### THE DATA
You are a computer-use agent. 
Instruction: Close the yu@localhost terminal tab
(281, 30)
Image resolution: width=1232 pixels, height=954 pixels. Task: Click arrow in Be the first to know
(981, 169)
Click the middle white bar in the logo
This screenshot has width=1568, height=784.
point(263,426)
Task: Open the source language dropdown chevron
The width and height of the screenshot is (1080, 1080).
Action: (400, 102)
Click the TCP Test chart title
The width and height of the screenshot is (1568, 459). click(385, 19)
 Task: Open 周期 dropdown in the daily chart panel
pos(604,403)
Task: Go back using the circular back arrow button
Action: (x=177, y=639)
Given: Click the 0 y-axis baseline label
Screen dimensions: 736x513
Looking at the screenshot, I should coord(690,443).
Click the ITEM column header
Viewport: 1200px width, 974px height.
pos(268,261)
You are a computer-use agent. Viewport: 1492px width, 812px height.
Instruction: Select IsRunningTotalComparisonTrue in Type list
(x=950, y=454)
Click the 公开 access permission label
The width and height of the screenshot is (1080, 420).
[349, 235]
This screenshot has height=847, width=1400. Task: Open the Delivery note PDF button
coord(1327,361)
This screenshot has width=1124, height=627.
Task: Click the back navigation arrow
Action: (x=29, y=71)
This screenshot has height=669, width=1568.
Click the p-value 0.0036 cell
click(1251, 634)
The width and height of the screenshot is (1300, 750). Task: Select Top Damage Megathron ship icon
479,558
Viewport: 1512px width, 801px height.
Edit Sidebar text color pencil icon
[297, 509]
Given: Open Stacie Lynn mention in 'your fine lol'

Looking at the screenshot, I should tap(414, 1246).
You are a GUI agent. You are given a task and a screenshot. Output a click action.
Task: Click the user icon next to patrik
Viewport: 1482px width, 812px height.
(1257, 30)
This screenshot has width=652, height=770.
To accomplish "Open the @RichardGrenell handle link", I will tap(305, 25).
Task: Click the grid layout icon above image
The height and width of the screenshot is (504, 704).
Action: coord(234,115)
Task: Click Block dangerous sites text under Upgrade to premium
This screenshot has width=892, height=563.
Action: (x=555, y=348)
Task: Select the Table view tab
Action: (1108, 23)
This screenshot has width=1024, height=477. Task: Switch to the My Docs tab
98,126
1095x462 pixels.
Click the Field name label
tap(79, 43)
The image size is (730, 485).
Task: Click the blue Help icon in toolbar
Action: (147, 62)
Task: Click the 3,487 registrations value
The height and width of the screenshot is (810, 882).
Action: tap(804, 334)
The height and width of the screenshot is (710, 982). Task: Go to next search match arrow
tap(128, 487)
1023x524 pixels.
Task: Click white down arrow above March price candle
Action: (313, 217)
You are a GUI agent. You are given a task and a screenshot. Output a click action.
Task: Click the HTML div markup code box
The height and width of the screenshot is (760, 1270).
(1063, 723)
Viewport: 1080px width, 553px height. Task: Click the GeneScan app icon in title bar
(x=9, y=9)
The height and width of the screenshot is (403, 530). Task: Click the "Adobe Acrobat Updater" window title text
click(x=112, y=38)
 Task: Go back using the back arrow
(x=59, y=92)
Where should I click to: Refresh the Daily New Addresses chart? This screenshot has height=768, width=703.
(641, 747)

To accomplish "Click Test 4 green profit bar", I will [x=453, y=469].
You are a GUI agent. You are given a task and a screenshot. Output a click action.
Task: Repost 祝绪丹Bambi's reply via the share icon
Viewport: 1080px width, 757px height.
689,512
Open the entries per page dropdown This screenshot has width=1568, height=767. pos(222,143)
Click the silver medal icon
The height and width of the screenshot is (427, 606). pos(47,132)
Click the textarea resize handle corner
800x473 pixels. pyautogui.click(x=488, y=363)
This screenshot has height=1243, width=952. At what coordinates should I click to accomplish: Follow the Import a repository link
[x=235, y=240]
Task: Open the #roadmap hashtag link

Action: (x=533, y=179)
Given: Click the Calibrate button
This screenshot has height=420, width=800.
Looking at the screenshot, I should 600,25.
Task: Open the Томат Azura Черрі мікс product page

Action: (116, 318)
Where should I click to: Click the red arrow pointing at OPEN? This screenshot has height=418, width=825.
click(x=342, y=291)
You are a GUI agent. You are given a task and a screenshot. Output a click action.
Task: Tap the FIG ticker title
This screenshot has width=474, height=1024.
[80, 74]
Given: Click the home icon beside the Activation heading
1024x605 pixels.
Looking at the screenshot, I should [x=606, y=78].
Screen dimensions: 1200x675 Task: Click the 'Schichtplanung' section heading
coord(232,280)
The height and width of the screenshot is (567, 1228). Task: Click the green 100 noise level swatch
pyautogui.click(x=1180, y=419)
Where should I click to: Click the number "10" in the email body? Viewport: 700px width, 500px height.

### WHAT YOU NEED TO DO
Check each line of the listing for "computer". Show those that have it.

### REPLY TO THE EXERCISE
You are a computer-use agent. 
You are a computer-use agent. Viewport: 1492px width, 812px height.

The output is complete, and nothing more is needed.